Henan berdecak singkat. Kalau begini modelnya, kegiatan nontonnya pasti bakal tertunda lagi. Cuman perkara melayani rasa gundah Mavi persoalan tembak-menembak.
"Lo suka kan, sama Mba Abey?" Mavi mengangguk. "Cinta, kan?" Dan mengangguk lagi. "Terus kenapa harus pikirkan masalah ucapan orang lain? Kan, situ yang menjalin hubungan," ucap Henan.
"Sebenarnya lo ragu di mana untuk tembak Mba Abey? Gak ada niatan buat meng-ghosting kan, lo?"
"Ya, kali. Lo kira gue cowok apaan?" elak Mavi mantap.
"Nah, itu. Lo sudah yakin suka, cinta, sayang, apalah-apalah. Buat apa ragu lagi untuk tembak? Tunggu keduluan orang lainkah?"
Mavi menggigit kuku jarinya. "Tembak saja, ya?"
Henan meramas rambutnya. "Aduh, anjir! Kok, gue pengen buang lo dari jendela! Perkara nembak saja lo tunda-tunda begini ya, Tuhan," dramatisnya. "Kalau gak mau, yaudah. Sini gue yang ganti peran lo."
Mavi mememelotot seketika. "Sembarangan! Gak boleh!"
"Yaudah, tembak buru sialan! Bosan gue dengar lo tanya beginian mulu. Untung ingat umur gue, begini gue sepak juga kepala lo, Vi."
Henan sudah stres dibuat dengan kelakuan Mavi. Tidak tahu kenapa tapi anak itu seperti membawanya juga untuk ikut pusing dengan masalah percintaannya.

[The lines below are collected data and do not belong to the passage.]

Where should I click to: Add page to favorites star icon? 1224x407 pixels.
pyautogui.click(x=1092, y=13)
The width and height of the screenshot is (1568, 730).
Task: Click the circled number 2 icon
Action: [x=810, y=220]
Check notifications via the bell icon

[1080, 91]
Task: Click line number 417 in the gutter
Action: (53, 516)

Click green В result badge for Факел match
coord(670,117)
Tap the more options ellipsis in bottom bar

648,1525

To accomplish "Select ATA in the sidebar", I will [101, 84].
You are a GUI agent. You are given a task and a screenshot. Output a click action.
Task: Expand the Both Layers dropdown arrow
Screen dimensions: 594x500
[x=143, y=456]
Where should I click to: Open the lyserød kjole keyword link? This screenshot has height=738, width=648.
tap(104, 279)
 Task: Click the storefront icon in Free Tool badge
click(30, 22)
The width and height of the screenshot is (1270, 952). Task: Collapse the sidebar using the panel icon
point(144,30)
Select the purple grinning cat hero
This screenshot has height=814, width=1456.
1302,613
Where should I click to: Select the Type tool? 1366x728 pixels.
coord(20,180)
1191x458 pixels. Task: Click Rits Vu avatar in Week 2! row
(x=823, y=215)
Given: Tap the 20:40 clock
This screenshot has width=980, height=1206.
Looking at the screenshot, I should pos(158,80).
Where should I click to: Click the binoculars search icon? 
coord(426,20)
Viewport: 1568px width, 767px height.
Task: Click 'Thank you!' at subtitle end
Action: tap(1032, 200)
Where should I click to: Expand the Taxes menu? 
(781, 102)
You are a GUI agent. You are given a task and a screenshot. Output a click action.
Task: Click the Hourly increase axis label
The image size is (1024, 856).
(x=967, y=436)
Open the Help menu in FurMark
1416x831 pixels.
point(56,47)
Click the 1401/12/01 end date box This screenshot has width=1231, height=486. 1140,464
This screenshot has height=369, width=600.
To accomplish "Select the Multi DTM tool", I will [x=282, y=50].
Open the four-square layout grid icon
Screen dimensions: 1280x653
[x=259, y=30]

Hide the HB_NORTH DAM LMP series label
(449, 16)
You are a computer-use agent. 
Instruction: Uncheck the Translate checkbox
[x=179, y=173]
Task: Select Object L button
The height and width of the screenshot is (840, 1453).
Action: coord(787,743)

"Kalau lo masih lama buat ambil keputusan kayak begini, makin besar harapan lo kasih ke dia buat terus berharap sama lo," sahut Henan. Sudah menyerah untuk menatap wajah tolol Mavi. Kutu buku yang malah kelihatan bodoh perkara cinta.
"Abey maksudnya?"
"Dua-dua."
"Dua?"
Henan merutuki dirinya seketika. Saking lelahnya memikirkan masalah Mavi sampai akhirnya keceplosan.
"Kok, dua, Hen? Siapa satu?" Mavi penasaran.
Henan mendesah berat. Sudah terlanjur mau dibagaimanakan lagi. Terpaksa dirinya harus membocorkan semuanya di sini.
"Gue gak mau kasih tahu siapa dengan jelas. Lo cari sendiri satunya siapa. Yang gue tahu, kayaknya dia sudah lama suka sama lo bahkan sebelum lo suka sama Mba Abey. Entahlah, cuman firasat gue," jelasnya.
"Ada yang suka gue?"
Henan menaikkan satu alisnya. "Lo gak tahu?"
Mavi menggeleng dengan wajah polosnya. Henan meraup wajahnya dengan kasar. Percuma muka Mavi tampan bak anak raja kalau soal kepekaan saja dia lambat.
"Haduh, Mavi. Sudahlah, capek gue. Lo pikir saja sendiri siapa yang gue maksud. Muka doang ganteng, tapi gak peka," ucap Henan. Membiarkan Mavi diam dalam pikirannya untuk mencari tahu siapa yang dimaksud oleh Henan.